What the exercise asks:
Your output must consist solely of the lines from the one containing "Where should I click to: Click Sign" through the end of the records, reproduced exactly.

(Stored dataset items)
......
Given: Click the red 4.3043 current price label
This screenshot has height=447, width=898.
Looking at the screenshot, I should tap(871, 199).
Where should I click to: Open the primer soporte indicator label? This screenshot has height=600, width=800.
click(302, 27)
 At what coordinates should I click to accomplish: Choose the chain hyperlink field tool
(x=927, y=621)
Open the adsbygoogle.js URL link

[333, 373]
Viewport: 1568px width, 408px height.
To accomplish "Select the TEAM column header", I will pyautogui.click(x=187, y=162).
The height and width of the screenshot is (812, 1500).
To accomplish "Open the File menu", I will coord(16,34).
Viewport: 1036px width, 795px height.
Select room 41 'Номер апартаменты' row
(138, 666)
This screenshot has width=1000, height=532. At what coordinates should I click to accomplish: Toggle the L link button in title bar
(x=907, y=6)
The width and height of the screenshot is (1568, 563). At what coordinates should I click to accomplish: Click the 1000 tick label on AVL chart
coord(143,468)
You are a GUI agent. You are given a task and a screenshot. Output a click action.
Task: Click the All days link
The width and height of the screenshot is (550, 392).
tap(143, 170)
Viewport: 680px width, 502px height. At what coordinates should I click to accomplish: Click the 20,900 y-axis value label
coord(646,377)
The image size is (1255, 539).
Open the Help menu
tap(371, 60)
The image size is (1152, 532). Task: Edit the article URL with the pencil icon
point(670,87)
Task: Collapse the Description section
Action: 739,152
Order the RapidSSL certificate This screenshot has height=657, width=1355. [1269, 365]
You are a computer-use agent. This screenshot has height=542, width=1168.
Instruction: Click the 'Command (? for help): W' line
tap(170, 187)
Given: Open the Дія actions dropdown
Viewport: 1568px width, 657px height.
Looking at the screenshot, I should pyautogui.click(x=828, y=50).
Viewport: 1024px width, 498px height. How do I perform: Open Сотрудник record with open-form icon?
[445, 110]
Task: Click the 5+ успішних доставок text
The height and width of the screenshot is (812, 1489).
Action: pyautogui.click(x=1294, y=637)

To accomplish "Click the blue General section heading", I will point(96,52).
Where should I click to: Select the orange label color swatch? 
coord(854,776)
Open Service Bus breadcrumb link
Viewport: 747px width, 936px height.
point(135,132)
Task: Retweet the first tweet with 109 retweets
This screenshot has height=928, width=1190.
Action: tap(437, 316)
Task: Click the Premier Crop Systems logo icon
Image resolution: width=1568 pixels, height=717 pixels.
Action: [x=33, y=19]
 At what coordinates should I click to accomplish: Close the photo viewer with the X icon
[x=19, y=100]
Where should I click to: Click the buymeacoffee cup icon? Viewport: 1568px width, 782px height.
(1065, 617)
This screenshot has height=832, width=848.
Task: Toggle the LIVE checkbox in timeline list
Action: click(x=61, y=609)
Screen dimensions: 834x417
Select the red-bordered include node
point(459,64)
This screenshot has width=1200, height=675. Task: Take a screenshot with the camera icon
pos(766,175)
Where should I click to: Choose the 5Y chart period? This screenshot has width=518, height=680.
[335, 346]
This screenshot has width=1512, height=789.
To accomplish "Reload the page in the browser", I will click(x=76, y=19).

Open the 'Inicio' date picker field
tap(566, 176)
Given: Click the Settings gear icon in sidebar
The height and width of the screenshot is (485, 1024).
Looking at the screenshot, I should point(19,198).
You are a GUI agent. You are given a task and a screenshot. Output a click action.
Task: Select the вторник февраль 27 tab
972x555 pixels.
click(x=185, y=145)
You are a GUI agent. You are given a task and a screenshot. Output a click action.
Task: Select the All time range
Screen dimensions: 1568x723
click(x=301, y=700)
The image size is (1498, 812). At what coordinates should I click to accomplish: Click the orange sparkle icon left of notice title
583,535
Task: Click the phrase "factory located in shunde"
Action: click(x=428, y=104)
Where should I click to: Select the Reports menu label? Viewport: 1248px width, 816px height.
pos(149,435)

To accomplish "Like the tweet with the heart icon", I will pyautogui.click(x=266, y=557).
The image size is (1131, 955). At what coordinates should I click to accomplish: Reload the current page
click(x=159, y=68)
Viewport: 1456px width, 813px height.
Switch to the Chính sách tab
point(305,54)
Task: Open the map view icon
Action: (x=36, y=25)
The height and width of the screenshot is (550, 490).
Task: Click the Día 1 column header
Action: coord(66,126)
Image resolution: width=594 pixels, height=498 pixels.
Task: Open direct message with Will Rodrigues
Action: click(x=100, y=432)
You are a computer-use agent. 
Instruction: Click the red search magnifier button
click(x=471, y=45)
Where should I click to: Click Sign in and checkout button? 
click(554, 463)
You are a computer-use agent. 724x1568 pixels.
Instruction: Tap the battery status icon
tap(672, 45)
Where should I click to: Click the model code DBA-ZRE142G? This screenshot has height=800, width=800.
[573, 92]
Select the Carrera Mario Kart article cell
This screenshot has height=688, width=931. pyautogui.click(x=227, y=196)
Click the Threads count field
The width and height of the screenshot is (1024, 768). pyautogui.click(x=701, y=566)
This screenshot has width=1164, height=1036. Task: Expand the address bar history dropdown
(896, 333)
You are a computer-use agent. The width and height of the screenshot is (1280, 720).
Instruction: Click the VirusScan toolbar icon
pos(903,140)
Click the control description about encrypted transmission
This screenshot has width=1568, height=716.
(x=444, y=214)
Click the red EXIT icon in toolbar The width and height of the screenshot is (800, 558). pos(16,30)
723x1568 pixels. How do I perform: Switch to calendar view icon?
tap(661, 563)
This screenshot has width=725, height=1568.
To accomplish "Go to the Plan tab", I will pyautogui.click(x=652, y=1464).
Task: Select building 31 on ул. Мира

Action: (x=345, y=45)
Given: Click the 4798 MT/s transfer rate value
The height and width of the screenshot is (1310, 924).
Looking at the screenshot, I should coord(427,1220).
......
Reply to the exercise:
Where should I click to: Click Sign in and checkout button? 
click(554, 463)
You are a computer-use agent. 724x1568 pixels.
Instruction: Tap the battery status icon
tap(672, 45)
Where should I click to: Click the model code DBA-ZRE142G? This screenshot has height=800, width=800.
[573, 92]
Select the Carrera Mario Kart article cell
This screenshot has height=688, width=931. pyautogui.click(x=227, y=196)
Click the Threads count field
The width and height of the screenshot is (1024, 768). pyautogui.click(x=701, y=566)
This screenshot has width=1164, height=1036. Task: Expand the address bar history dropdown
(896, 333)
You are a computer-use agent. The width and height of the screenshot is (1280, 720).
Instruction: Click the VirusScan toolbar icon
pos(903,140)
Click the control description about encrypted transmission
This screenshot has width=1568, height=716.
(x=444, y=214)
Click the red EXIT icon in toolbar The width and height of the screenshot is (800, 558). pos(16,30)
723x1568 pixels. How do I perform: Switch to calendar view icon?
tap(661, 563)
This screenshot has width=725, height=1568.
To accomplish "Go to the Plan tab", I will pyautogui.click(x=652, y=1464).
Task: Select building 31 on ул. Мира

Action: (x=345, y=45)
Given: Click the 4798 MT/s transfer rate value
The height and width of the screenshot is (1310, 924).
Looking at the screenshot, I should coord(427,1220).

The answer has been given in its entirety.